-- INPUT FOR THIS TASK follows --

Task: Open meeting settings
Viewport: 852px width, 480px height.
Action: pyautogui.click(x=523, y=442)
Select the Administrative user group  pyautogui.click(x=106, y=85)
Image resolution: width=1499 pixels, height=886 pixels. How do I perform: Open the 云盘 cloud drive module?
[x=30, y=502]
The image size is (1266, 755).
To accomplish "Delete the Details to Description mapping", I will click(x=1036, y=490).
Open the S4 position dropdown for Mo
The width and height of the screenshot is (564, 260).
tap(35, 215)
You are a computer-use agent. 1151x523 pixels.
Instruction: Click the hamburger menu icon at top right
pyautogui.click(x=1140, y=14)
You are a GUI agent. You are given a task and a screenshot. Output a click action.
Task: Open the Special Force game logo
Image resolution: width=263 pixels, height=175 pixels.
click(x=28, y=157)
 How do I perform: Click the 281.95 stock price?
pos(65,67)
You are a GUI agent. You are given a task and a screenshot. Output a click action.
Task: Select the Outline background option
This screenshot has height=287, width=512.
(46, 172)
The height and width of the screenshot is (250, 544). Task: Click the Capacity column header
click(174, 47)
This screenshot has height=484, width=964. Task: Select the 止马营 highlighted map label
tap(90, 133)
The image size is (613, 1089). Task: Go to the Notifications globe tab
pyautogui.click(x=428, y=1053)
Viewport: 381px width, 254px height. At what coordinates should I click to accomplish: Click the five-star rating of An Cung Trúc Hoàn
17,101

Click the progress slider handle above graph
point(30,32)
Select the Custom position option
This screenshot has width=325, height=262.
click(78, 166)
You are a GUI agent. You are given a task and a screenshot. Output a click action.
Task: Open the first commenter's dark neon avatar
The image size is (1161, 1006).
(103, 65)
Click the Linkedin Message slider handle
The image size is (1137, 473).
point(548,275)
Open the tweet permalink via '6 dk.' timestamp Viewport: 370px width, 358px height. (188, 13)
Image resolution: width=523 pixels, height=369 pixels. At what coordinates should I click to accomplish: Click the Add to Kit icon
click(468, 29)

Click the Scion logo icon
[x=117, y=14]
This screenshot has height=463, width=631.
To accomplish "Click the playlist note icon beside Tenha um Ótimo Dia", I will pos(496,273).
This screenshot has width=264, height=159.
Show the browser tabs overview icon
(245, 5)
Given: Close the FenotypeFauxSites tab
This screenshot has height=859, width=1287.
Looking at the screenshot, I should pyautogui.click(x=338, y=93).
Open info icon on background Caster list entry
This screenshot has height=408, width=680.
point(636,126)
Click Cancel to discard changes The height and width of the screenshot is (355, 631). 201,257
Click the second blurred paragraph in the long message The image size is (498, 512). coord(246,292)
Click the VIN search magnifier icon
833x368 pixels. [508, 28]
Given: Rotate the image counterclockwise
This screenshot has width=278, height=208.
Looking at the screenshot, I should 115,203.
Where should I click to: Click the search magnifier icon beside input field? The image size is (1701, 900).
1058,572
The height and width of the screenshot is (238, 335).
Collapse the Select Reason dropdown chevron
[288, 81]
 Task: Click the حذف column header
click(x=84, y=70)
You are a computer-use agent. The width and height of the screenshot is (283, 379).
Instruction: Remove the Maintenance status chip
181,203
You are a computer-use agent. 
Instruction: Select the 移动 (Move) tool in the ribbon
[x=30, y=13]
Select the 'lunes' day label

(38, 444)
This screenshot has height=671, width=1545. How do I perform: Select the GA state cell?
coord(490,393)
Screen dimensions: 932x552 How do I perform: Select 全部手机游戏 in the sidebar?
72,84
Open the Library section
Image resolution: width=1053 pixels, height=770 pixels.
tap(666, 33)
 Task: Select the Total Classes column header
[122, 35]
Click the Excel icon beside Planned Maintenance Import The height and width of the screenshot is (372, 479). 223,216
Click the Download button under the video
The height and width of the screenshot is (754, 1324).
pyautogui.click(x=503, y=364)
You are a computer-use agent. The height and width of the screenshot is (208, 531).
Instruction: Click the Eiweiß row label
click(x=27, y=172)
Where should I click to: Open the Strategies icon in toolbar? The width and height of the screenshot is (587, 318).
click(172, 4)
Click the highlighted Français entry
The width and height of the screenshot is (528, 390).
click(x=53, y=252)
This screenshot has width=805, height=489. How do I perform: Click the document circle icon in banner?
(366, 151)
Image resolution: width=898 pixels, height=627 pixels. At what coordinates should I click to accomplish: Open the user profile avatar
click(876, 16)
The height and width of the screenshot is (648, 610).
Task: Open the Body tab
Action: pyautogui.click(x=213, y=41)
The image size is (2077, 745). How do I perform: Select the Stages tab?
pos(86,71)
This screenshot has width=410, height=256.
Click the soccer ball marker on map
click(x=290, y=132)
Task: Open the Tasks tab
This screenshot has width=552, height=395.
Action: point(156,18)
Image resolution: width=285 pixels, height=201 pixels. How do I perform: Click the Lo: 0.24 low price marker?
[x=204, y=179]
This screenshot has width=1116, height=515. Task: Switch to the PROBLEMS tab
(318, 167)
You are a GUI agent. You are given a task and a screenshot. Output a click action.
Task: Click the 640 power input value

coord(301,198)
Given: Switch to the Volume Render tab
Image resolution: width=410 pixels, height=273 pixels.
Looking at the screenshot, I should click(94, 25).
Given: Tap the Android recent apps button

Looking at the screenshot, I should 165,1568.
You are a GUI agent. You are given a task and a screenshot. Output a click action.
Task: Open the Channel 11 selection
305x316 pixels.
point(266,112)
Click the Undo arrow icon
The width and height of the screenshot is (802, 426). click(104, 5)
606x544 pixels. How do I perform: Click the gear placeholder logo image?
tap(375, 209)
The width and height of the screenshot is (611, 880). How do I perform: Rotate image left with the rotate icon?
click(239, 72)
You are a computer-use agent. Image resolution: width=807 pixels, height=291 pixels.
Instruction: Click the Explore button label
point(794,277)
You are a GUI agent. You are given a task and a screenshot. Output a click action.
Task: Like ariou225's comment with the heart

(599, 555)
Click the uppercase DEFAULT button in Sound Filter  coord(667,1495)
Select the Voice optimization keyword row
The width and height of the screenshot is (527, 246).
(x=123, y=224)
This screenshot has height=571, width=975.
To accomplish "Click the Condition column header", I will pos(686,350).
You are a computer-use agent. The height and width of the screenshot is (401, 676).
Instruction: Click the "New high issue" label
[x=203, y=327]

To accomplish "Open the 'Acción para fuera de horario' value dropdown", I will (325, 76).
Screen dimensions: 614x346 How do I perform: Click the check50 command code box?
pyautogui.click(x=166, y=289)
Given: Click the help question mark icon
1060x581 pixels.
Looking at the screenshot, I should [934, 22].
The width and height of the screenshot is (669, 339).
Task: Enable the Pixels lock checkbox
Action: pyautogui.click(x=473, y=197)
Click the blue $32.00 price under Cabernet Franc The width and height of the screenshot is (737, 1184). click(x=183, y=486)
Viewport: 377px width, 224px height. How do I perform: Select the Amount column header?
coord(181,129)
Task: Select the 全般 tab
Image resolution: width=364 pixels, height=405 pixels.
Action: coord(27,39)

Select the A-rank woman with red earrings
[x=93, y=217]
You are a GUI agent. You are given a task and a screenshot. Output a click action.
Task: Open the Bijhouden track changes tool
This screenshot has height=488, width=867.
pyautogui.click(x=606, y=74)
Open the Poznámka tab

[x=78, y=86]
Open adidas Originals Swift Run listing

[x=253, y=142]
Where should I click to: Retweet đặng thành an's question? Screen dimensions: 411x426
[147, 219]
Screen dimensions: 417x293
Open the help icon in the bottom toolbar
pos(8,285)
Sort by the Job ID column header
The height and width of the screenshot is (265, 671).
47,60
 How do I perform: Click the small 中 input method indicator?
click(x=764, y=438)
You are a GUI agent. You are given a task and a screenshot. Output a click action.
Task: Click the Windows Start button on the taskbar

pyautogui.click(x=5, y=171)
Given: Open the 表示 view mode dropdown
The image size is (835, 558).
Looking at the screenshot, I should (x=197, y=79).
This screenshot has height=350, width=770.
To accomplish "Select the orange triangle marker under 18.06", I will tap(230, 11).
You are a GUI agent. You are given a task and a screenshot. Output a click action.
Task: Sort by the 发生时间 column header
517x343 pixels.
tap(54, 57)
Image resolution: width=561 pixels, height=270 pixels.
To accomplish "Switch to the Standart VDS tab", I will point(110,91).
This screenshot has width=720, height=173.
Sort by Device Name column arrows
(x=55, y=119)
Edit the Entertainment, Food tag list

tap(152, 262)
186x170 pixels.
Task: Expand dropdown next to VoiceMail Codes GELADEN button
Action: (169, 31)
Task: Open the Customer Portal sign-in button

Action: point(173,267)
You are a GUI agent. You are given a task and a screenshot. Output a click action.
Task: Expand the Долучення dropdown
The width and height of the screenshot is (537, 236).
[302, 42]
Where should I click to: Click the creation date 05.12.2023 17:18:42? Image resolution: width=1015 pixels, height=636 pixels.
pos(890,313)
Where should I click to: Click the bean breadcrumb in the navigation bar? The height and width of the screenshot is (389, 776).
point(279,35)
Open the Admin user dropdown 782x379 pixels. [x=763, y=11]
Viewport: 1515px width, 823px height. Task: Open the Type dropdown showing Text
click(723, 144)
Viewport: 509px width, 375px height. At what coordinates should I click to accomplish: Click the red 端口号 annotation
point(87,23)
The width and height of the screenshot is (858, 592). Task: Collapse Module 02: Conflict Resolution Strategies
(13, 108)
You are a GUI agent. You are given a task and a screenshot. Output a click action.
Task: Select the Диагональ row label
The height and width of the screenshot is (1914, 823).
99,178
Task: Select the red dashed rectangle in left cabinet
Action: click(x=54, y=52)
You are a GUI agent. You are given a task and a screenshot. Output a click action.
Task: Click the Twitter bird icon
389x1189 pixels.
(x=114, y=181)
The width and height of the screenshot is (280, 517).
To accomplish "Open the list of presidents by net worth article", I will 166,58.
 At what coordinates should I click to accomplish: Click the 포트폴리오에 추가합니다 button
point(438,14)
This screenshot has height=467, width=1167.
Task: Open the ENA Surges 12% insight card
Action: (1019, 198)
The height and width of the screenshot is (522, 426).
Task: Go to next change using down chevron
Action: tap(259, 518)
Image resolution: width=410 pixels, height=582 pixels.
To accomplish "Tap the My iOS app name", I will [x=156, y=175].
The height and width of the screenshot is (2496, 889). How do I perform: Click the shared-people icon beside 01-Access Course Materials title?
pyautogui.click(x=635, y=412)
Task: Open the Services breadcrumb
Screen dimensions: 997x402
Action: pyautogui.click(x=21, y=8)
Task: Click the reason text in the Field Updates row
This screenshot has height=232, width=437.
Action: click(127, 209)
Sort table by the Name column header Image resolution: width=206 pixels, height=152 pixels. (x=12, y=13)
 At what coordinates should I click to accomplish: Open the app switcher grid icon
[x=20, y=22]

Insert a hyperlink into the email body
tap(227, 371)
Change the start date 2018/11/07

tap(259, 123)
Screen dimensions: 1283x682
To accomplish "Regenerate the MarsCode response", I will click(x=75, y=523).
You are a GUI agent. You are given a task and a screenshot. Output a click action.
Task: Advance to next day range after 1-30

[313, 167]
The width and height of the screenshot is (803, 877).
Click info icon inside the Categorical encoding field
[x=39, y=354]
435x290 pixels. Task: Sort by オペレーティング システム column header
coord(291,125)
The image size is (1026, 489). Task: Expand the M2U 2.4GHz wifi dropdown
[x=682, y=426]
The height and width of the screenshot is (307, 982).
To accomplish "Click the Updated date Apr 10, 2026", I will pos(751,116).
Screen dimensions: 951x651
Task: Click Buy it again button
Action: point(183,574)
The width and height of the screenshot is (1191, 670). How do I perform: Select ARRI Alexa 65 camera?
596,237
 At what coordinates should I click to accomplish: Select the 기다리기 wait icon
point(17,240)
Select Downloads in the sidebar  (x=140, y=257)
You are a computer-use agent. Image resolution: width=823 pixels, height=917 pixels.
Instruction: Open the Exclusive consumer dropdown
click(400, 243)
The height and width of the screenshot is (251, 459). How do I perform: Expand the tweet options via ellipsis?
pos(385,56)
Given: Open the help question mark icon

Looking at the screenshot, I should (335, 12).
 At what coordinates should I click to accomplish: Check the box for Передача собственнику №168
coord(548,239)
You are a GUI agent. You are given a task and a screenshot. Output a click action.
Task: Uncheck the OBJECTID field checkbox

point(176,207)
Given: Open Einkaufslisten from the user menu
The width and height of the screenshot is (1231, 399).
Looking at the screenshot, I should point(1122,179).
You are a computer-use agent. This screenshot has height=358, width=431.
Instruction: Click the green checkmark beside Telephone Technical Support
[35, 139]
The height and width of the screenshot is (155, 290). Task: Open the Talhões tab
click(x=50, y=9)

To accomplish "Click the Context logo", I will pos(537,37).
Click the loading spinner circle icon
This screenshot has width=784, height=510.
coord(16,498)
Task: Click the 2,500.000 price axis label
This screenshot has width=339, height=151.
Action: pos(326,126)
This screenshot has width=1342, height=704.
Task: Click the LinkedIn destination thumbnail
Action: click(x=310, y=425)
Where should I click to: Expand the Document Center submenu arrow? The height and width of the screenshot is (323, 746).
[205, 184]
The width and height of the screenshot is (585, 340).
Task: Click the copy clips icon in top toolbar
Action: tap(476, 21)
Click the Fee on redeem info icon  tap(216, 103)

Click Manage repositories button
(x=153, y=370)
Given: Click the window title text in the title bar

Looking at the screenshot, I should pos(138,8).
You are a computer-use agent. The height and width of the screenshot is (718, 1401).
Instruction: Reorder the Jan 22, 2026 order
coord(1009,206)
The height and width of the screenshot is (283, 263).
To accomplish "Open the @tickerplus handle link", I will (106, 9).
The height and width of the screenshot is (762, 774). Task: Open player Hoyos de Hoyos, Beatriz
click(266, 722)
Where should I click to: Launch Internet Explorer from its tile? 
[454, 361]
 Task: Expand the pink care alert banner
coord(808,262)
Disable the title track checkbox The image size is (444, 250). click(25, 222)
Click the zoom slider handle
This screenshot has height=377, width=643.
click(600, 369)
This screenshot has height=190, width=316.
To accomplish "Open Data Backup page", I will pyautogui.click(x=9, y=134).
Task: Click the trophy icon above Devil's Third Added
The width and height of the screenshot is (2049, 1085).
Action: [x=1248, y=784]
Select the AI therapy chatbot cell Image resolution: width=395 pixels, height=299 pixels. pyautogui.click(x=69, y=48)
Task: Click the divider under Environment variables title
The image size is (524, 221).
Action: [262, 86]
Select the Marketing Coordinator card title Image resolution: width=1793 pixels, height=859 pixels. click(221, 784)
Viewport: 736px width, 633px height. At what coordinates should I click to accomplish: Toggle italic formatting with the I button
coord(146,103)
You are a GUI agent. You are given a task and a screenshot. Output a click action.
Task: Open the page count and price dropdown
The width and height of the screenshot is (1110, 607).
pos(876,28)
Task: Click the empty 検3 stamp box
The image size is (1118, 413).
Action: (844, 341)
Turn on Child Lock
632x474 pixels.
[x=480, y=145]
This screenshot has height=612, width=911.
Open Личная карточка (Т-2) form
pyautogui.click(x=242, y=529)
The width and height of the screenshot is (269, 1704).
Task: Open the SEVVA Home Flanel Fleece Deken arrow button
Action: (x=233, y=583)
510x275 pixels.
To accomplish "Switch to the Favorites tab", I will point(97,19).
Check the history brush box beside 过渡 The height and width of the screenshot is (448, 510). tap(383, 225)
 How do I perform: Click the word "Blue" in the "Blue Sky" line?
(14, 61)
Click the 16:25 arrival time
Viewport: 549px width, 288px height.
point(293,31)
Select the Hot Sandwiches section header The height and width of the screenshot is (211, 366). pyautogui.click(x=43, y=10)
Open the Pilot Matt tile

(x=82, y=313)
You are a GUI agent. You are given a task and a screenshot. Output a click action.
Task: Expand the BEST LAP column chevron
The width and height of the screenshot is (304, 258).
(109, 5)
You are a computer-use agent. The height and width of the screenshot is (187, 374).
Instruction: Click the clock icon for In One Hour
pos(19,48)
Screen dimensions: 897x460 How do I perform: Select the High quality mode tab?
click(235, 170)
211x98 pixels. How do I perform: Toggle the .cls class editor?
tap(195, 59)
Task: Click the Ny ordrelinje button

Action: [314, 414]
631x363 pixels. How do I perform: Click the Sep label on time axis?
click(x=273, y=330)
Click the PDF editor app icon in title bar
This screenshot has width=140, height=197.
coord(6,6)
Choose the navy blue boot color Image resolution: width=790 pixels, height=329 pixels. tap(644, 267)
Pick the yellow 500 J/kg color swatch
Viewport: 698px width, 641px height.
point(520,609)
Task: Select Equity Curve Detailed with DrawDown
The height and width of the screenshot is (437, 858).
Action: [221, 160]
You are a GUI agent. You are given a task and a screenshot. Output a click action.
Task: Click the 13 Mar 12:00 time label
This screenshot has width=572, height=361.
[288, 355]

-- INPUT FOR THIS TASK concluded --

*ACTIVITY:* Across all of the records above, how many lines include the string "background"? Answer with one number only.

*THE ANSWER:* 2